You are (or I suspect your LLM is) not correct about Doom using a raycasting engine. Wolfenstein fits that description, yes. Doom rather famously introduced BSP for level data and it draws sorted polygons front-to-back without ray-marching.

  • 4RH1T3CT0R 1 day ago

    technically yes, most constrained-platform ports (as I remember) do the same though (DOOMQL, the TI-84 version, the Excel one) since BSP is hard to fit into a limited VM. "DOOM-style" here is more about the genre than the rendering technique

    • bananaboy 1 day ago

      It's not really a "DOOM-style raycaster" then, it's a Wolfenstein 3D-style raycaster.

      Pretty cool though!

tombert 1 day ago

I tried playing the demo, and it was just green bars for me. The walls didn't scale up or shrink, it was just a bunch of solid static green bars.
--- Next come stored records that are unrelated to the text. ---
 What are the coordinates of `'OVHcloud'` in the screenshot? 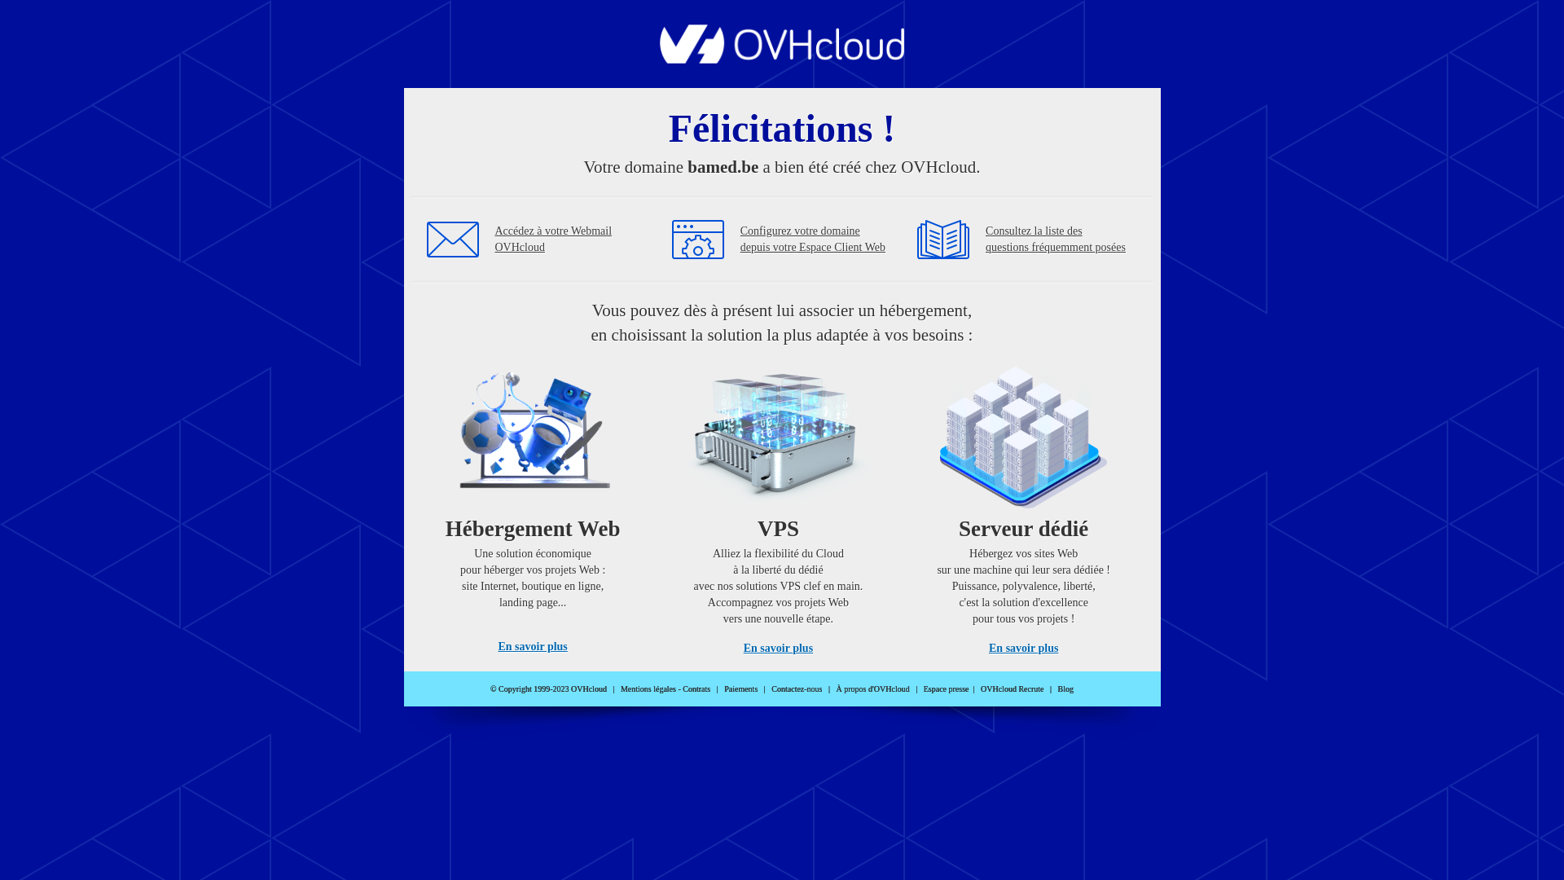 It's located at (782, 58).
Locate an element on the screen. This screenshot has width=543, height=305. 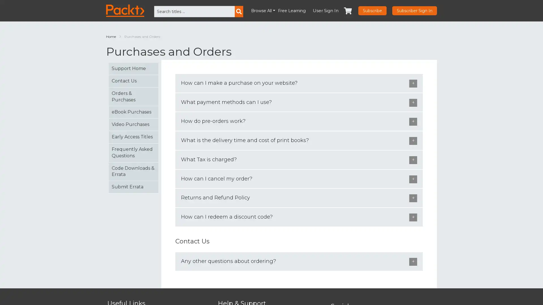
Subscriber Sign In is located at coordinates (414, 11).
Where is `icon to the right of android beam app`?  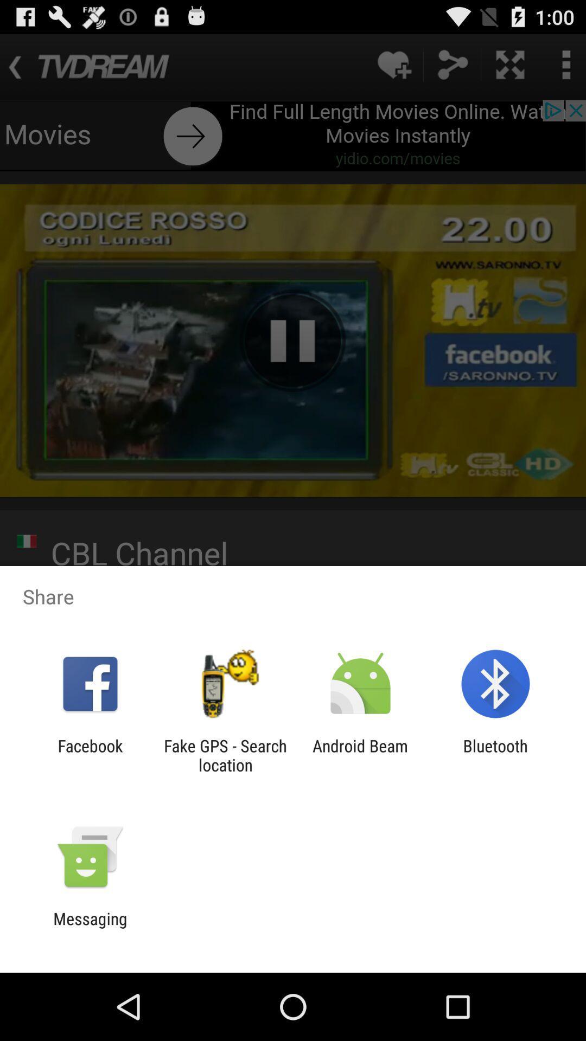
icon to the right of android beam app is located at coordinates (495, 755).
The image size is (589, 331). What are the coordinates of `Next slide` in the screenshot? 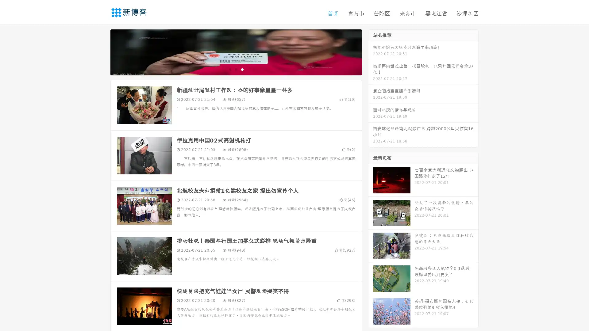 It's located at (371, 52).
The enemies did scale up and shrink as I got closer, and the minimap worked.

Tried with Brave on Linux, and Google Chrome on macOS.

  • 4RH1T3CT0R 1 day ago

    This is a FreeType issue - it uses auto-hinter by default on Linux and doesn't run the TT bytecode. No fix from CSS side unfortunately. Works on Windows/macOS where DirectWrite/CoreText run the bytecode

    • tombert 1 day ago

      It didn't work on macOS either.

      • wingi 1 day ago

        Yeah. Sorry - on MacOS in Chrome / Safari only green vertical bars.

emanuele-em 1 day ago

Ok the MUL workaround got me. MUL does (ab)/64 so you have to DIV first to get a64, then MUL finally gives you a*b. And recursive FDEFs because there's no WHILE? All in 6.5KB? What kind of frame rate do you actually get out of this?

  • 4RH1T3CT0R 1 day ago

    Frame rate depends on the browser - Chrome gives around 30-60fps on my machine, but the bottleneck is actually Chrome deciding whether to re-run hinting at all (had to add axis jitter to force it). The TT bytecode itself executes fast, it's maybe a few thousand instructions per frame

      The recursive FDEF thing is the worst part honestly. Every while loop is a function that calls itself, and FreeType kills you at ~64 deep. So you're constantly juggling how many columns vs how many ray steps you can afford
kevin_thibedeau 1 day ago

> TrueType MUL does (ab)/64, not ab

This is how fixed-point arithmetic works. For multiplication of Q26.6 numbers you clear the squared scaling factors (2^6) by dividing/shifting one of them away.